Q3Fuzz is a novel black-box framework to model two network protocols (QUIC and HTTP/3) together and conduct multi-layered stateful fuzzing. It constructs the model based on observed network traces by treating the underlying layer and its encapsulated payload as co-occurring events. It then uses the model to direct both mutation-based and generation-based fuzzing.

The work is published at the IEEE DSN 2026 conference.

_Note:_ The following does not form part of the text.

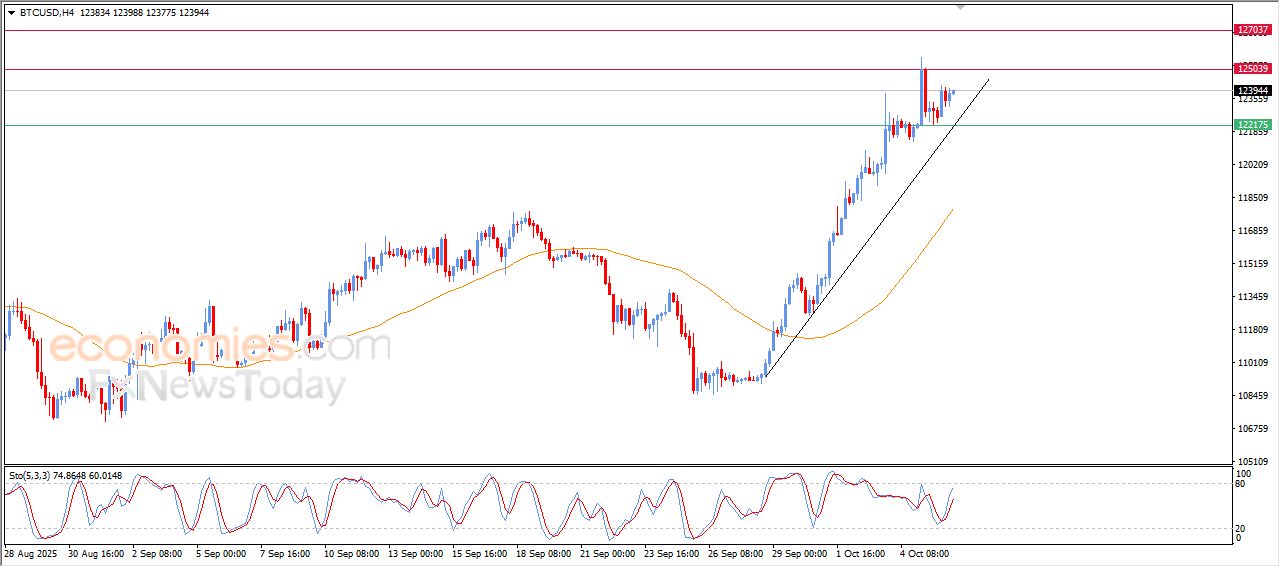Click the 4 Oct 08:00 time label
Viewport: 1280px width, 567px height.
tap(924, 553)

# Vendor CWE Vulnerability Impact Zero-day # Attack Vectors
1 Proxygen CWE-119 Server crash: Segmentation fault Yes 3+
2 Xquic CWE-119 Server crash: Segmentation fault Yes 1
3 Quicly CWE-617 Server crash: Assertion 'quicly_num_streams(conn) == 0' failed Yes (CVE-2025-61684) 3+
4 Quicly CWE-617 Server crash: Assertion 'v <= 4611686018427387903' failed Yes (CVE-2025-61684) 2
5 Quicly CWE-617 Server crash: Assertion 'iter->p->acked == quicly_sentmap__type_packet' failed Yes (CVE-2025-61684) 3+
6 Quicly CWE-617 Server crash: Assertion '!"invalid CID sequence number"' failed Yes 1
7 Neqo CWE-617 Server crash: internal error: entered unreachable code No 2
8 Quiche CWE-248 Server crash: called Result::unwrap() on an Err value: Done Yes 1
9 Neqo CWE-248 Server crash: called Result::unwrap() on an Err value: InvalidStreamId Yes 1
10 Neqo CWE-248 Server crash: called Result::unwrap() on an Err value: TransportError(InvalidStreamId) Yes 3+
11 Neqo CWE-248 Server crash: called Result::unwrap() on an Err value: Transport(InvalidStreamId) Yes 3+
12 Neqo CWE-190 Server crash: Varint value too large No 2
13 Kestrel CWE-400 Low-rate DoS due to high CPU usage Yes (CVE-2026-25667)) 1
14 Quiche CWE-400 Low-rate DoS due to high CPU and memory usage Yes 1
15 Xquic CWE-400 Low-rate DoS due to high disk and memory usage Yes 1
16 Aioquic CWE-401 Low-rate DoS due to memory leak Yes 1
17 Neqo CWE-401 Out-of-Memory: Kernel kills server process Yes 1

Prerequisites

Install the dependencies

$ sudo add-apt-repository ppa:wireshark-dev/stable
$ sudo apt update
$ sudo apt install -y tshark=4.6.3-1~ubuntu22.04.0~ppa1 graphviz graphviz-dev
$ pip3 install pyshark==0.6 aioquic==1.2.0 networkx==3.1 hypothesis==6.113.0 rich transitions[diagrams] paramiko

The methodology consists of three main stages:

  1. Generating QUIC-HTTP/3 Traffic
  2. Generating a state machine based on the recorded traffic
  3. Fuzzing using the State Machine

Step 1: Generating Traffic

Sample traffic is provided in the sample_traffics folder. You can also generate a new one following the steps below.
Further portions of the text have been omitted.